- _Text and item location data_

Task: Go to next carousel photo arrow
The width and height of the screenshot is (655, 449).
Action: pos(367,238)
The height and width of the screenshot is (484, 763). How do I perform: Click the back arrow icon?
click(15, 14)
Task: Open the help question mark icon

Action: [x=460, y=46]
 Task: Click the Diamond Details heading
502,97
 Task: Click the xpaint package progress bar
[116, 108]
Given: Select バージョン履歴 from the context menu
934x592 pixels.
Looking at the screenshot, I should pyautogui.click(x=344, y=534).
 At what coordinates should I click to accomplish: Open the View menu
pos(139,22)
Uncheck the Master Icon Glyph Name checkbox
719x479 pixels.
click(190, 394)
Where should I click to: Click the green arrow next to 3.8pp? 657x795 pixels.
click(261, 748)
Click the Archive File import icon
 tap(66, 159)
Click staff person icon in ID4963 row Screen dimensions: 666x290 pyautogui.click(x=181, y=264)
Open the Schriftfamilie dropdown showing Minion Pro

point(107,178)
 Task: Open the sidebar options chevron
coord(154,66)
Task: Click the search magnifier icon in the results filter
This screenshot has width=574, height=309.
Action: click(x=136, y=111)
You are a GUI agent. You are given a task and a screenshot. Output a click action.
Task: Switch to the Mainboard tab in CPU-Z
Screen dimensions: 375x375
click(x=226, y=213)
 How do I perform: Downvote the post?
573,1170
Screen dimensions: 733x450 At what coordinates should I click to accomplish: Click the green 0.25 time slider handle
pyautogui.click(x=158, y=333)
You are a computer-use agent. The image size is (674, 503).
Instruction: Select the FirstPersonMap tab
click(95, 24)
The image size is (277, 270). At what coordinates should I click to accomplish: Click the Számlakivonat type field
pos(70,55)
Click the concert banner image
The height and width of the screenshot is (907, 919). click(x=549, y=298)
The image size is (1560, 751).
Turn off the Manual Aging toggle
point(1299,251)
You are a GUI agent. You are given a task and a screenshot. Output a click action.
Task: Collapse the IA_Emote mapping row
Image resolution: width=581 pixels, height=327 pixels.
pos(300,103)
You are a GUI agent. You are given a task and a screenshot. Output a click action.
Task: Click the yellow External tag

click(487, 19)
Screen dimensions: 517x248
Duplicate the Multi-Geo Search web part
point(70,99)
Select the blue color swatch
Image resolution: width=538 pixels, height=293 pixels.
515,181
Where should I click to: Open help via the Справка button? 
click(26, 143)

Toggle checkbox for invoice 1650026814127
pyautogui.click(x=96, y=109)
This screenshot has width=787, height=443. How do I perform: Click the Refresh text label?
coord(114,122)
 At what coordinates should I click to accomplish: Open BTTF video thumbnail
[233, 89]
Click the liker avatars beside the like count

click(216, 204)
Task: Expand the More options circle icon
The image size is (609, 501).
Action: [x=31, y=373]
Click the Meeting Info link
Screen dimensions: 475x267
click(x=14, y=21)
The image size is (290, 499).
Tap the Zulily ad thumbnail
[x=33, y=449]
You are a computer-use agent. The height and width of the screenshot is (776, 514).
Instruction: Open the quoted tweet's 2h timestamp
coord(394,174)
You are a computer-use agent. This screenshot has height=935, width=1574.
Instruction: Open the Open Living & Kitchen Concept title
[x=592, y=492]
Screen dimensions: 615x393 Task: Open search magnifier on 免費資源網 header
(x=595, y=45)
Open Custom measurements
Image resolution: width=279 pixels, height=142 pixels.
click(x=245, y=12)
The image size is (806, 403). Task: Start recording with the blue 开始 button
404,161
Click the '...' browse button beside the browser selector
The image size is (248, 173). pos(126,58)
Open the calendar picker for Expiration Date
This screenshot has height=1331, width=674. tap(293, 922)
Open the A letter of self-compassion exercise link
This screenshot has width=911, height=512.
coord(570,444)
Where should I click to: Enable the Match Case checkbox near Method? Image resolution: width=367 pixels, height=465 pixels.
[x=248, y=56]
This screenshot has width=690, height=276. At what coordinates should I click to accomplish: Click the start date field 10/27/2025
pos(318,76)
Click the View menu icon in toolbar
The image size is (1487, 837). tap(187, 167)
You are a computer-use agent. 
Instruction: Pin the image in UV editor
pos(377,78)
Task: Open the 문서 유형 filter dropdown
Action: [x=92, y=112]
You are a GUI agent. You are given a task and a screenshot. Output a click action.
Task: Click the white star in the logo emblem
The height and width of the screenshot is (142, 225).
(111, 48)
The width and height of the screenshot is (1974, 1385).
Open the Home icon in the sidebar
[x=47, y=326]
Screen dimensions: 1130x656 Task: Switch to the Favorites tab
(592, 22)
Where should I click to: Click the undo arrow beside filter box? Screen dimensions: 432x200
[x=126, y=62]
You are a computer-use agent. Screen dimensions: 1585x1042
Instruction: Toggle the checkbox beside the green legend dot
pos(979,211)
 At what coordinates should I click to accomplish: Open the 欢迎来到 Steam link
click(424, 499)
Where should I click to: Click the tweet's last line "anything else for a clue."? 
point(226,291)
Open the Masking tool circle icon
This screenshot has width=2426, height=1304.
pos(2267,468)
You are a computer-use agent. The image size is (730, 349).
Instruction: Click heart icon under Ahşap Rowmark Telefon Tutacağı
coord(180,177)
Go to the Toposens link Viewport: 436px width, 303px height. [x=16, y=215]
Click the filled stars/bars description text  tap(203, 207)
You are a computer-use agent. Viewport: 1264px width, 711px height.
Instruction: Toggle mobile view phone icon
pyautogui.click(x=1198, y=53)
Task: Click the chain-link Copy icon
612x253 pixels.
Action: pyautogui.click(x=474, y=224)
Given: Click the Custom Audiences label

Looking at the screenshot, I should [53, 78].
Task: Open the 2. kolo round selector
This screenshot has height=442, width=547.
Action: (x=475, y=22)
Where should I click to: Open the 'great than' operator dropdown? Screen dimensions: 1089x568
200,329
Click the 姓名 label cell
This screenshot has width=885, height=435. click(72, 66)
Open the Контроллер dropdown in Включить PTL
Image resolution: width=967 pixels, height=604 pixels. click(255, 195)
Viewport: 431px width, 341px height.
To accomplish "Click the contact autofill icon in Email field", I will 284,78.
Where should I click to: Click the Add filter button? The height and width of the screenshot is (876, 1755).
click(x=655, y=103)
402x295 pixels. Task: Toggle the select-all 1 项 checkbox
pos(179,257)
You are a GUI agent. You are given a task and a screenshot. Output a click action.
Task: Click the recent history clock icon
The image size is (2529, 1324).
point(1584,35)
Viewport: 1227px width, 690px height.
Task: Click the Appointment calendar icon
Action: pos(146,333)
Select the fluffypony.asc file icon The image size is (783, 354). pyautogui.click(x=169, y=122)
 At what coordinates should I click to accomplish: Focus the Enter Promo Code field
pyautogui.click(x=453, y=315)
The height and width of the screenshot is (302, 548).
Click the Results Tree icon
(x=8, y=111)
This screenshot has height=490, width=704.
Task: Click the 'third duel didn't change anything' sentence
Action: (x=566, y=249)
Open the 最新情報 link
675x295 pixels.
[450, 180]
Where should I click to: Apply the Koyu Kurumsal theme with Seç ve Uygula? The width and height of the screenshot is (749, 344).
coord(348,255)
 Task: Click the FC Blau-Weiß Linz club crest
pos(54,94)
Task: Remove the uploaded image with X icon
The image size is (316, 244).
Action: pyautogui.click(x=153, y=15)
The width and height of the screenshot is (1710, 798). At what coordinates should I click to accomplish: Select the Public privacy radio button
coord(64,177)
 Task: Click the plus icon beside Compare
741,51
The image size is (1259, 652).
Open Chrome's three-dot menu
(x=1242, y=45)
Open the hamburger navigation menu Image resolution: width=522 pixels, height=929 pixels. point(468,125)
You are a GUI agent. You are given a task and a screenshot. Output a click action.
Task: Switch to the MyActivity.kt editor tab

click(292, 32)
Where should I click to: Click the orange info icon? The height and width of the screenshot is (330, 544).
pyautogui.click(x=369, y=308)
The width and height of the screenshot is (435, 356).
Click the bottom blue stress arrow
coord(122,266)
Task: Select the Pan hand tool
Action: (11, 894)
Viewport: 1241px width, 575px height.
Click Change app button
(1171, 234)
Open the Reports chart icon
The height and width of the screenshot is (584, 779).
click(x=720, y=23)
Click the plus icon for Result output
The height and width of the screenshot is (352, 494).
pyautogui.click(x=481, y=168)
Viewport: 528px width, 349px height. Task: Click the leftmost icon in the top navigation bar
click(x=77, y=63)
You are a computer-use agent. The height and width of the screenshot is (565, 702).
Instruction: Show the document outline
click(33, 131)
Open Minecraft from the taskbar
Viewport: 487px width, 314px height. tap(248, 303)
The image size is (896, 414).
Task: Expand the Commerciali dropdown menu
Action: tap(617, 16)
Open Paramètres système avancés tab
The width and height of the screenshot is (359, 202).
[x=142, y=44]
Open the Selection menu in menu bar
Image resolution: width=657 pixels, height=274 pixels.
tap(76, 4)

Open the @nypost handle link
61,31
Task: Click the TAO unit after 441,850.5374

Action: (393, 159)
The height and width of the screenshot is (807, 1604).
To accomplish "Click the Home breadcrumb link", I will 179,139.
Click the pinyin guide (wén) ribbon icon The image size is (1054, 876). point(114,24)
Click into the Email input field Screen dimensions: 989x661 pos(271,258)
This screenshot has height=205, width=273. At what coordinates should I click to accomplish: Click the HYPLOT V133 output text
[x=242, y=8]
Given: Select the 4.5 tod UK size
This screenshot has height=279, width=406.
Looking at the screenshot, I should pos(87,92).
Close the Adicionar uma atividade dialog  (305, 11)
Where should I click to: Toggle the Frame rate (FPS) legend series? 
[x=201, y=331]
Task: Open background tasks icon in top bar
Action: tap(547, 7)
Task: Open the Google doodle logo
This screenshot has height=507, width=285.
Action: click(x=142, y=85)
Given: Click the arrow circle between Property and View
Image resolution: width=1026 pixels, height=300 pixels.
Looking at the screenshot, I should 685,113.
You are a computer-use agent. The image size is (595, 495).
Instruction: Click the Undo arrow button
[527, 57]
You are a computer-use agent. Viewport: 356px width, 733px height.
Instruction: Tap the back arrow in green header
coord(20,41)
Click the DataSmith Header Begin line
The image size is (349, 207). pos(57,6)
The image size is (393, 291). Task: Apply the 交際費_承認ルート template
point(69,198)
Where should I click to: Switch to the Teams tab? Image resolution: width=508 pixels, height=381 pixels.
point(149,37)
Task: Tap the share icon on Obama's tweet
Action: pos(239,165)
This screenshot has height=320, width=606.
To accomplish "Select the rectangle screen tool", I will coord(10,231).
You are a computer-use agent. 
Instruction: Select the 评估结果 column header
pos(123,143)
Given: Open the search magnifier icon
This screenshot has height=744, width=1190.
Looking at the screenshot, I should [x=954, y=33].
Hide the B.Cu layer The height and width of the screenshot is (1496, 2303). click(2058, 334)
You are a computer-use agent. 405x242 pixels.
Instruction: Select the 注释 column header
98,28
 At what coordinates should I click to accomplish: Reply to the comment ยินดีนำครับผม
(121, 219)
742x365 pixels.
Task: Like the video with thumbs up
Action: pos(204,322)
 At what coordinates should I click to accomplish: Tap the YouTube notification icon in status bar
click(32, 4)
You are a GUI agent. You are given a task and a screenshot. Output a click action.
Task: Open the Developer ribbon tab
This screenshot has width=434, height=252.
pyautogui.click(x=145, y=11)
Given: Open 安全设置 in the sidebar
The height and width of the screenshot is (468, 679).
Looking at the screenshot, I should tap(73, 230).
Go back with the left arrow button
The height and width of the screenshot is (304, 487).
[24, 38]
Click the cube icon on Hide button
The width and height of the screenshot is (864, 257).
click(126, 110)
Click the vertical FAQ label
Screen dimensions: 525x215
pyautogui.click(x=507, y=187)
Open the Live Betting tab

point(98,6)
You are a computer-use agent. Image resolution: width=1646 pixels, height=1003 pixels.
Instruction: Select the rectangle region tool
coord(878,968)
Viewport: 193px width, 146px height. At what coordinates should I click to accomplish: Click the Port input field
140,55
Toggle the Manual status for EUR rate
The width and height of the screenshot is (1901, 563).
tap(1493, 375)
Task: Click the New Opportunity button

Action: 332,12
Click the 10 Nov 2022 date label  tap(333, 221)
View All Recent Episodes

- _TASK BRIEF_
Render the data between the line holding "At what coordinates should I click to accomplish: Open the 欢迎来到" and the line holding "This screenshot has width=885, height=435.", inclusive, as a Markdown table with columns named "No." and "Entry", omitting blank lines.

- _ANSWER_
| No. | Entry |
|---|---|
| 1 |  At what coordinates should I click to accomplish: Open the 欢迎来到 Steam link |
| 2 | click(424, 499) |
| 3 | Where should I click to: Click the tweet's last line "anything else for a clue."?  |
| 4 | point(226,291) |
| 5 | Open the Masking tool circle icon |
| 6 | This screenshot has width=2426, height=1304. |
| 7 | pos(2267,468) |
| 8 | You are a computer-use agent. The image size is (730, 349). |
| 9 | Instruction: Click heart icon under Ahşap Rowmark Telefon Tutacağı |
| 10 | coord(180,177) |
| 11 | Go to the Toposens link Viewport: 436px width, 303px height. [x=16, y=215] |
| 12 | Click the filled stars/bars description text  tap(203, 207) |
| 13 | You are a computer-use agent. Viewport: 1264px width, 711px height. |
| 14 | Instruction: Toggle mobile view phone icon |
| 15 | pyautogui.click(x=1198, y=53) |
| 16 | Task: Click the chain-link Copy icon |
| 17 | 612x253 pixels. |
| 18 | Action: pyautogui.click(x=474, y=224) |
| 19 | Given: Click the Custom Audiences label |
| 20 | Looking at the screenshot, I should [53, 78]. |
| 21 | Task: Open the 2. kolo round selector |
| 22 | This screenshot has height=442, width=547. |
| 23 | Action: (x=475, y=22) |
| 24 | Where should I click to: Open the 'great than' operator dropdown? Screen dimensions: 1089x568 |
| 25 | 200,329 |
| 26 | Click the 姓名 label cell |
| 27 | This screenshot has width=885, height=435. click(72, 66) |